### EXERCISE TEXT:
- - - -
The word communication shares its roots with other words that are similar and are taken from the Latin word communis which means “common.” It is that which is shared “in common” with others. When we take “Communion” in church, we are “sharing” the blood and body of Christ. When we live in a community, we share in the life of the others who live there as well. When we communicate, we share the understanding of thoughts from one mind to another. When we talk about communication, we are referring to that which becomes understood by others or shared by others. The knowledge becomes “common” for those who understand it. Communication may be oral, in writing, or by body language.
For people to get to know others they must communicate with spoken or written speech, gestures or facial expressions. Unless this happens, what goes on inside people’s brains will not be known or understood. Did you ever try to understand the thoughts of a cow or a crocodile? What does a dog think about the status of dogs in the Middle East? Sure, we can tell when an animal is hurting, hungry, tired or sick, and we may even see affection from some, but we really don’t communicate like Dr. Doolittle and talk to the animals, expecting them to respond in the same manner. We may share our homes with them and enjoy their company, but we really can’t share our thoughts and have them understand what it is to be human, or for us to be a dog or a cat.
To communicate with God is called prayer. For man to know God, he had to come to earth in the only way that mankind could understand. He came as one of us—flesh and blood. Now we could hear his speech, see his eyes and look at the expressions on his face. “The Word became flesh and made his dwelling among us.” (John 1:14) God broke his silence by creating the universe when he spoke, and things happened: out of nothing stars were formed, planets began to circle them, and life sprang up on the earth from his command. Plants were placed in the oceans and on land, and living creatures were created to swim, fly, crawl, walk and run. An immensely powerful speech indeed!
While our speech is nowhere as dramatic, it can and does have great effect on those around us as well as ourselves. We use our voices to build up and to tear down, to bless and to curse. What we do and when we do it depends on our inner orientation, the source of our understanding. Our spirit, which is the part of us that reflects the image of God, becomes the vehicle for this ability to do it G0d’s way.
- - - -
### INFORMATION PROVIDED:
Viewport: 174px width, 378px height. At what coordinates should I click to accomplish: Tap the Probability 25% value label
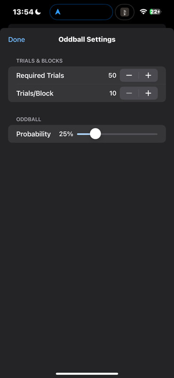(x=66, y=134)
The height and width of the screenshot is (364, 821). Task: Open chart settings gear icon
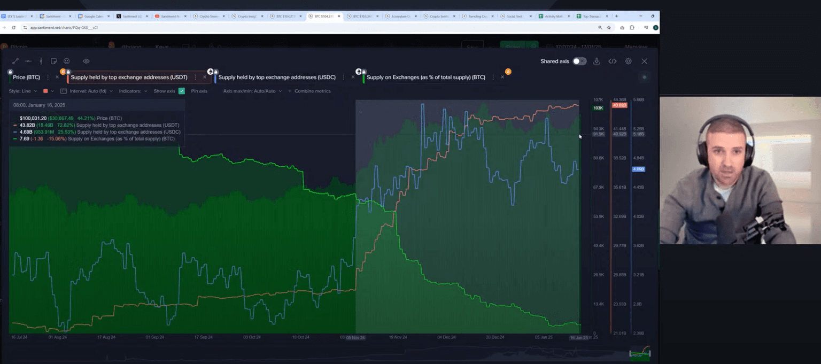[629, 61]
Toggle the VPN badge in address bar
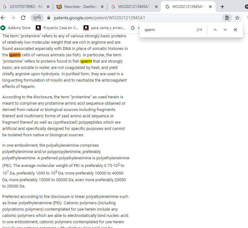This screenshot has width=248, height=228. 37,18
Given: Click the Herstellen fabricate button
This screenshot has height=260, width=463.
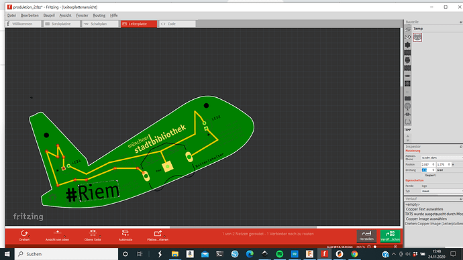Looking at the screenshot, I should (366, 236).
- - - -
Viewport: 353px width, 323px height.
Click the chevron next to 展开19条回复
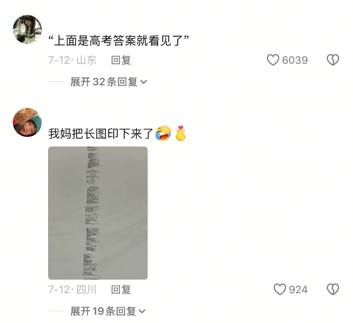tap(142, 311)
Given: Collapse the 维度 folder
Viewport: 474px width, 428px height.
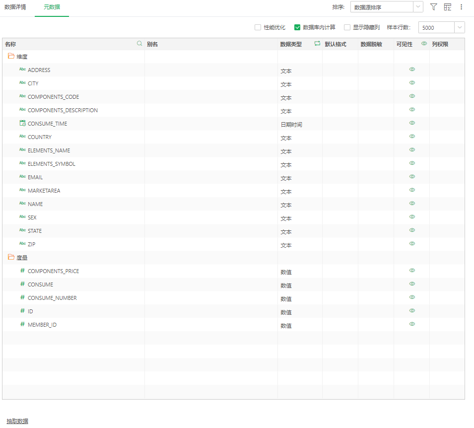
- - - -
In the text on communication, what does the Latin word communis mean?

### PROBLEM SOLUTION:
It means "common."